Theoretically, babies can already see when they are still in the womb. However, in contrast to auditory perception, sight is the least developed sense. We explain how a baby’s ability to see evolves in the first months and which toys are appropriate.
When new-born babies first see the “light of the day”, they initially see everything out of focus and are practically as blind as a bat. The sense of sight, sharp-sightedness and the ability to distinguish different colours develop only little by little.
Shortly after they are born, babies can focus at a distance of up to about 20 cm. Strong contrasts such as black and white attract their attention. But they cannot yet recognise the difference between colours and shades.

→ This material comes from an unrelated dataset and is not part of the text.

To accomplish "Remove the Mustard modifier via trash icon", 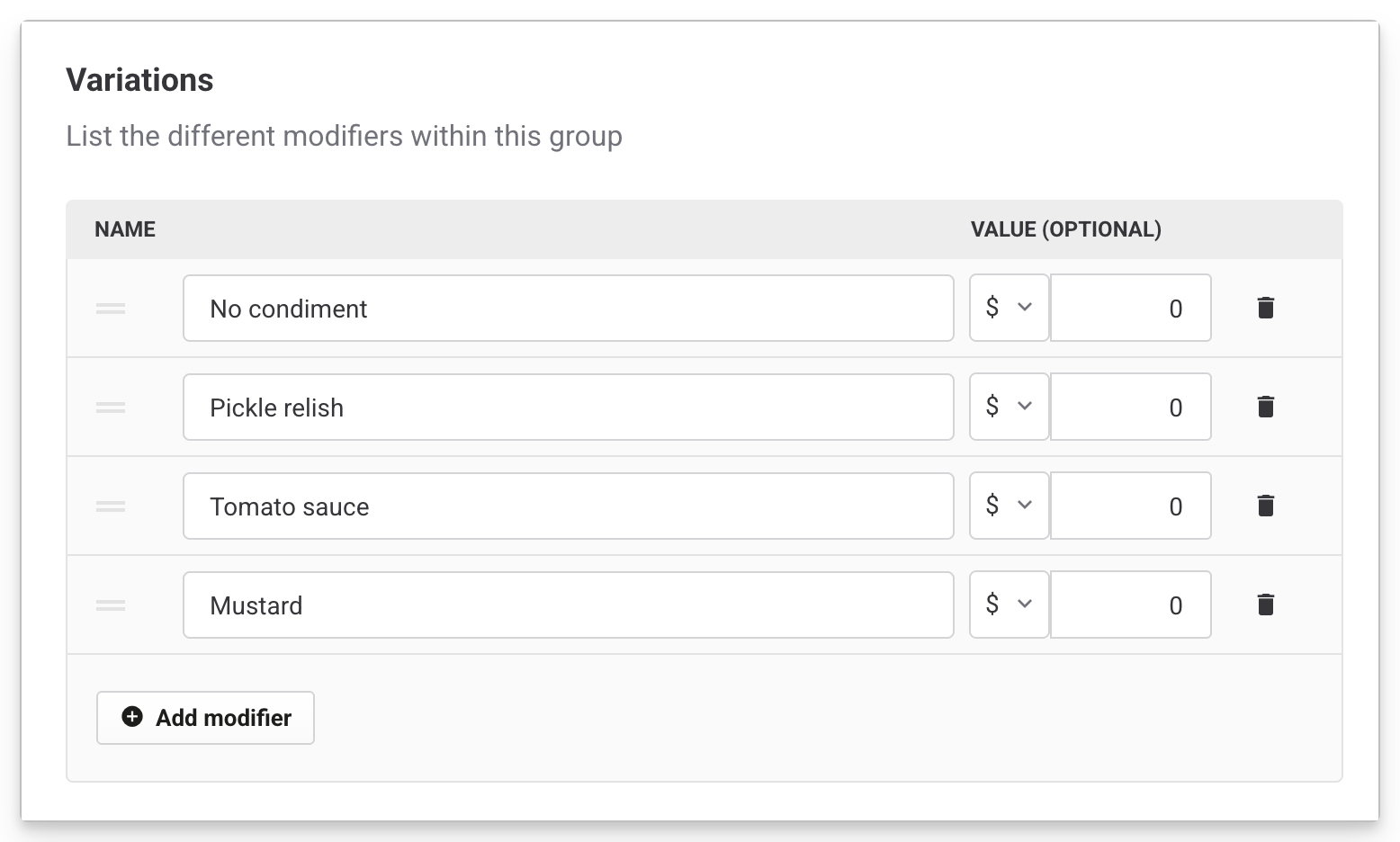I will click(x=1265, y=605).
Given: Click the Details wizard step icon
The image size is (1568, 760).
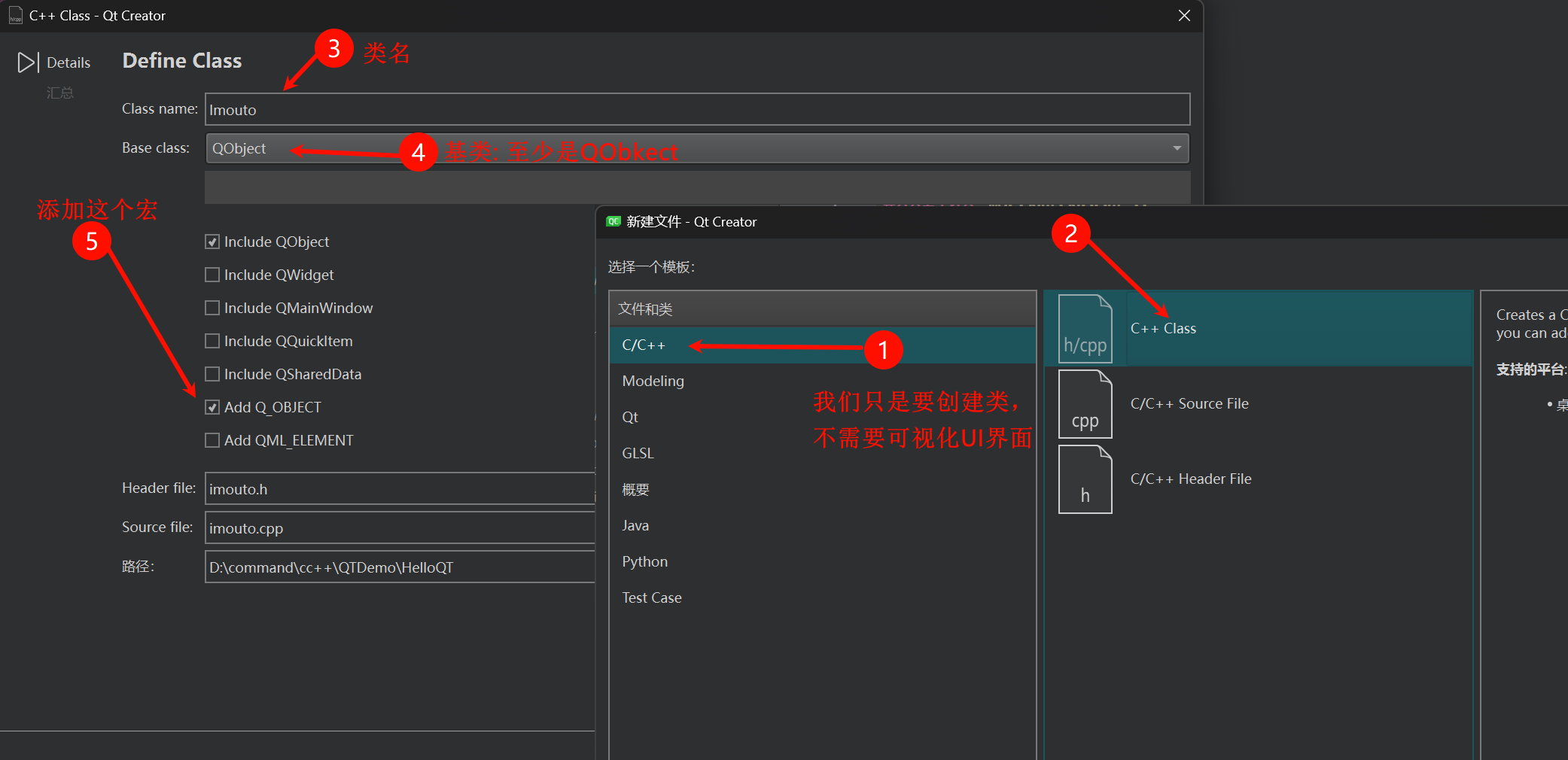Looking at the screenshot, I should click(x=28, y=62).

The development of the sense of sight is a complex and also demanding process. The eye muscles have to be trained, because focusing on objects and people takes effort. This is why babies sometimes even squint a little in their first weeks. However, this subsides once they close their eyes.
Babies love faces
For new-born babies, the most attractive image is the human face. They react in particular to their mothers’ faces and to the pattern of eyes, nose and mouth. Scientific studies have shown that new-born babies fix their attention longest on smilies and circular patterns with two eye points.

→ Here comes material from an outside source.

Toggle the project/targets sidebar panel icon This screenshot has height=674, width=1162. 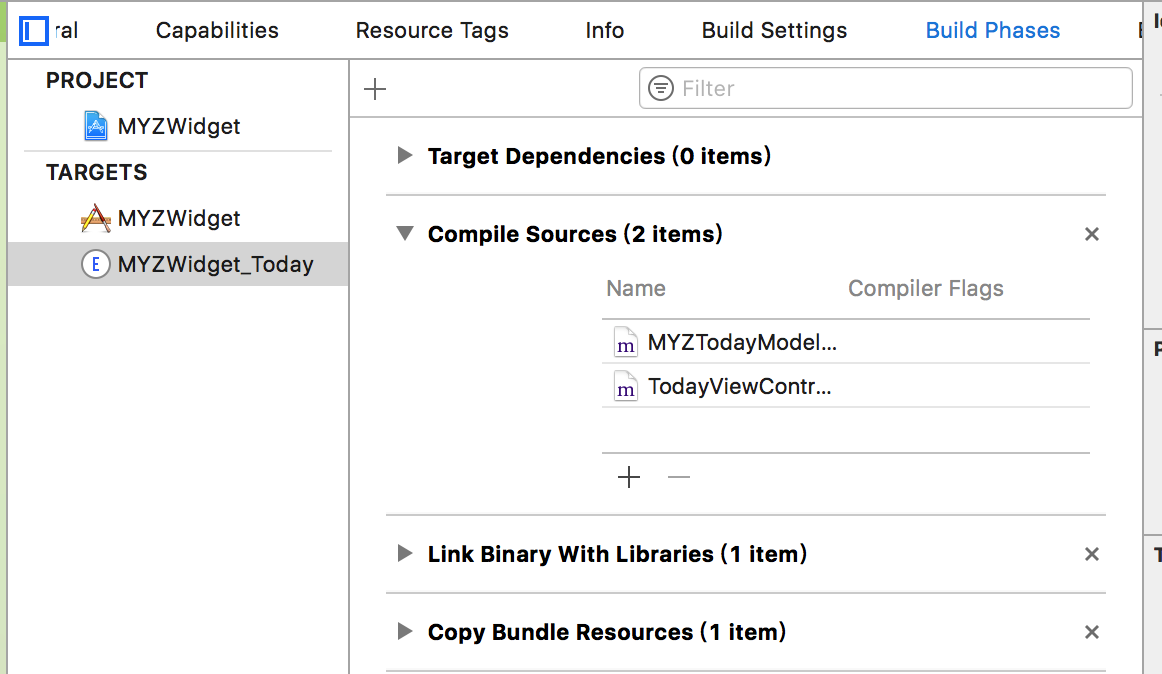coord(34,31)
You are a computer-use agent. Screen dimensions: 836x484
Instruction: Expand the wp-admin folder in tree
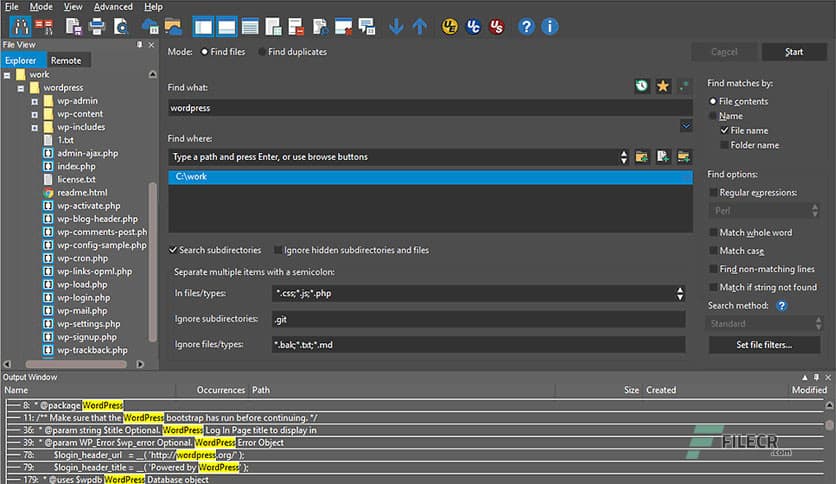pyautogui.click(x=35, y=101)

When you take your baby in your arms, they can study your face at leisure. The background is out of focus, which is also a good thing because at this stage your baby cannot yet process too many impressions.
Here follows an animation which illustrates approximately how babies see their environment in the first 12 months:
Source: taken from an animation made by the British Clinic Compare eye clinic portal.
Babies can see colourful toys especially well
Toys with strong contrasts are recommended as the most appropriate during the first weeks. Furthermore, anything that moves or which makes a noise when it is poked, such as a mobile or a pram chain, is of interest. These help to strengthen and train your baby’s senses of sight and hearing.
What can a baby see at 4 weeks old?
After around a month, babies can already follow objects and people with their eyes.
What can a baby see after 8 weeks?
From the second month, strong contrasts in colour, particularly between the primary colours of red, green and blue, also attract their attention. A little later they start to recognise shades of colour, as long as there is a reasonably high contrast.